The child of Chinese immigrants, she is struggling with identity issues – as a Chinese child, as an American, as a young woman, as a woman in science. She reveals her quandaries in simple sentences, minimalist scenes and paragraphs and a mordant pessimism. She is clearly devoted to scientific truths and beauties, which she tries to rely on to affirm what is knowable, if not her own self in the world.
While the unnamed narrator is watching herself stall out in her studies, her lab mate is publishing papers. Her white boyfriend, Eric, has graduated from the same program and is applying for tenure-track jobs elsewhere. All at once, her future in chemistry and her life with Eric come into question, and she has to decide what to do.

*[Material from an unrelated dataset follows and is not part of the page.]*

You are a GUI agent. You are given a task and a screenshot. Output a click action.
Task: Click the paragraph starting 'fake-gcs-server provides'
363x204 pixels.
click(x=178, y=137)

Eric’s marriage proposal sets things in motion: “The boy asks the girl a question. It is a question of marriage,” he says. “Ask me again tomorrow,” she says. “That’s not how this works,” he says.
Instead of responding to the proposal in an emotional way, the narrator thinks, “Diamond is no longer the hardest mineral known to man. New Scientist reports that lonsdaleite is. Lonsdaleite is 58 percent harder than diamond and forms only when meteorites smash themselves into Earth.”

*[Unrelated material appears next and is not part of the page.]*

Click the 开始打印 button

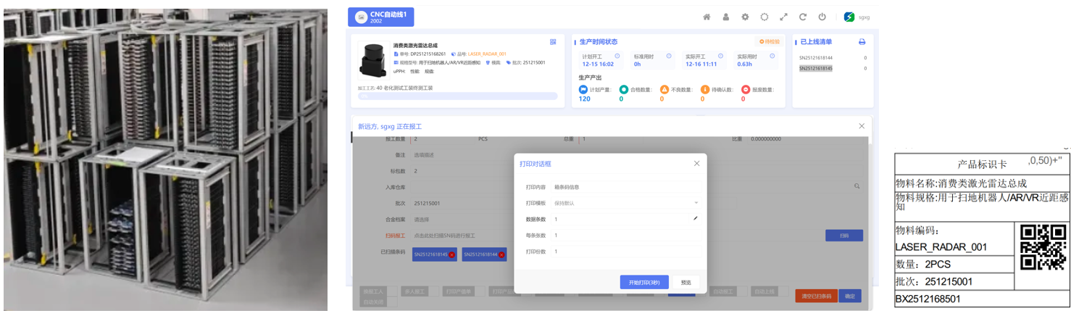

Her characteristic shift to data sets up the comedic but deeply anguished tension between the scientific certainties she knows and the difficulties she has with personal “chemistry.”
Wang has created a narrator whose indirect style is the only evidence we have for who she is. Her clipped sentences seem to echo social media-length communications, and she uses strange locutions like always referring to her best friend as “the best friend,” and to her lab mate as “the lab mate.” At first this was confusing, then it seemed archly funny; later it seemed part of her larger emotional disconnection.

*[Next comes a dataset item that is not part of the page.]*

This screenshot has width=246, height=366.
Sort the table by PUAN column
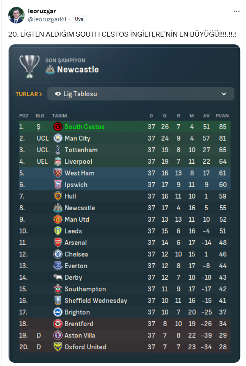[222, 116]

What can be her model for a new kind of marriage, different from her parents’ marriage? What is her identity if she is not in science and if she marries a white man? Wang has found a stylishly sharp, elliptical way of responding to these questions and telling this fractured, anguished and sometimes funny story. By the end, her narrator is still asking questions, but is perhaps closer to self-understanding and engagement with her feelings.